Tally every line of the entries that contains the string "Services", then reply with only that number.

Material for this exercise ->
--- --- ---

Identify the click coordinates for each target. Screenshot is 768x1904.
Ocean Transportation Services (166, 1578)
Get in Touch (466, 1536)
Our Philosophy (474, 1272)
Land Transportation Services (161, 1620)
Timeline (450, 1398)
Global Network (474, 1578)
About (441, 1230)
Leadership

--- --- ---

Problem solution -> 2